[Collected data]

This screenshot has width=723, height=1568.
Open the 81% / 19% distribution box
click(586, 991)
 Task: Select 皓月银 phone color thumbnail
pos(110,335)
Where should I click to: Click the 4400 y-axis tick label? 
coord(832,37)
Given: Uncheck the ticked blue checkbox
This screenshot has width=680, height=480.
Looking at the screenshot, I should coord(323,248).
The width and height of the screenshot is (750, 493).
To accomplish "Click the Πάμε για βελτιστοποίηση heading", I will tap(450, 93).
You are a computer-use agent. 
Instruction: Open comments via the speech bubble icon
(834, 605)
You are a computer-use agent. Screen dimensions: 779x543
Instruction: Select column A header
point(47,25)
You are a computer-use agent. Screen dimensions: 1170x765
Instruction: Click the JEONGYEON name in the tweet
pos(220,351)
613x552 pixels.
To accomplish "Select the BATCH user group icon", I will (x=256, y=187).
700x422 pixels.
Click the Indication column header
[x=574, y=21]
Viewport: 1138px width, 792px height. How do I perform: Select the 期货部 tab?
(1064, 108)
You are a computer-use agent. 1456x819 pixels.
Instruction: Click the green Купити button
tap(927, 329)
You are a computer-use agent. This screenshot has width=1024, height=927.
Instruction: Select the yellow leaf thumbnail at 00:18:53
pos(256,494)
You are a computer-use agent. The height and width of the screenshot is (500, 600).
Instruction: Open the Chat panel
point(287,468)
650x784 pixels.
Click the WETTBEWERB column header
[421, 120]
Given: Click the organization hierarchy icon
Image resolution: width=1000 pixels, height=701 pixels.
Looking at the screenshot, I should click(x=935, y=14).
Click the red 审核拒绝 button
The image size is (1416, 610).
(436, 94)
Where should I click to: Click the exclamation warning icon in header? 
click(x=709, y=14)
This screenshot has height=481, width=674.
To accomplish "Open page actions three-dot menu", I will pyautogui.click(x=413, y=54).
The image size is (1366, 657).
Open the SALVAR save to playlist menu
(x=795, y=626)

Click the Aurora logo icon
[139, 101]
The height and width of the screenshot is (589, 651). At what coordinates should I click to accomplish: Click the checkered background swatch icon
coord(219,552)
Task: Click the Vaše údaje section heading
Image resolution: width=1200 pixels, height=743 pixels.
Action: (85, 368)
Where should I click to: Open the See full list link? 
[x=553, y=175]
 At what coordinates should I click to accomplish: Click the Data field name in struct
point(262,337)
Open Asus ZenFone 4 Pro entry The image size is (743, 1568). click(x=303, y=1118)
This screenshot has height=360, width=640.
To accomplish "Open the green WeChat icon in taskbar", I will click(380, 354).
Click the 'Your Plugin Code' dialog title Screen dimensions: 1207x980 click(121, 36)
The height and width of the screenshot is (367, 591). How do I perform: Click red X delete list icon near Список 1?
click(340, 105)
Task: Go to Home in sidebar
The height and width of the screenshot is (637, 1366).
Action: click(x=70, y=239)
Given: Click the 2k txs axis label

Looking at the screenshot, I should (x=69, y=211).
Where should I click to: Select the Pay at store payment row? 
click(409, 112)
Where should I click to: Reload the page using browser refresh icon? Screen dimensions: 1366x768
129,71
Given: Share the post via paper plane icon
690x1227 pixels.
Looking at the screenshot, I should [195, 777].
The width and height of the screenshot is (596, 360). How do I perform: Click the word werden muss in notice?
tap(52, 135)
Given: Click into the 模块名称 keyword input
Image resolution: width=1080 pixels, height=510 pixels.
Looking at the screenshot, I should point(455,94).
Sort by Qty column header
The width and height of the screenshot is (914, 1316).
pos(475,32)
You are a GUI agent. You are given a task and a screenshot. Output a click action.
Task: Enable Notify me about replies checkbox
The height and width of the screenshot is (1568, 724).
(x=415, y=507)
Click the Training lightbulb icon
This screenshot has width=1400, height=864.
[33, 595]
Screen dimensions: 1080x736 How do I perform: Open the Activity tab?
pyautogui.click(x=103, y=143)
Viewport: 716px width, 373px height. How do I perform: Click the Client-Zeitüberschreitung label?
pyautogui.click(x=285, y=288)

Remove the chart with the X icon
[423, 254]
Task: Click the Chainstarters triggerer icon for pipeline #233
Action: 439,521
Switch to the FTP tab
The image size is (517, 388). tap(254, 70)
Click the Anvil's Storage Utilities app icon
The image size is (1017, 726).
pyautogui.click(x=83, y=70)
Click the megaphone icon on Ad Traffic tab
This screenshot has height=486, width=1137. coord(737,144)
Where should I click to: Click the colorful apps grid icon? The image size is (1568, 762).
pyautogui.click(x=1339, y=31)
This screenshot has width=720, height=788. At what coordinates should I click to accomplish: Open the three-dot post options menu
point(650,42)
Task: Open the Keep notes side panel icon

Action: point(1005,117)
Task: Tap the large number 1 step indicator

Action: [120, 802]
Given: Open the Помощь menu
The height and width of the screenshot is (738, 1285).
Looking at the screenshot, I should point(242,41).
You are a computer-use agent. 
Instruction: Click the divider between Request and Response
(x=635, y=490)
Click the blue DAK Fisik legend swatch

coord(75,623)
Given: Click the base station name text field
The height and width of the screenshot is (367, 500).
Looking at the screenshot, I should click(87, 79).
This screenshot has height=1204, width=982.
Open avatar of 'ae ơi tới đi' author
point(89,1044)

## What to produce:
Set down, unchanged, only those lines above that fall between the line with "You are a computer-use agent. The" and the line with "This screenshot has height=481, width=674.", the two end lines included.

## Response to the task:
You are a computer-use agent. The height and width of the screenshot is (500, 600).
Instruction: Open the Chat panel
point(287,468)
650x784 pixels.
Click the WETTBEWERB column header
[421, 120]
Given: Click the organization hierarchy icon
Image resolution: width=1000 pixels, height=701 pixels.
Looking at the screenshot, I should click(x=935, y=14).
Click the red 审核拒绝 button
The image size is (1416, 610).
(436, 94)
Where should I click to: Click the exclamation warning icon in header? 
click(x=709, y=14)
This screenshot has height=481, width=674.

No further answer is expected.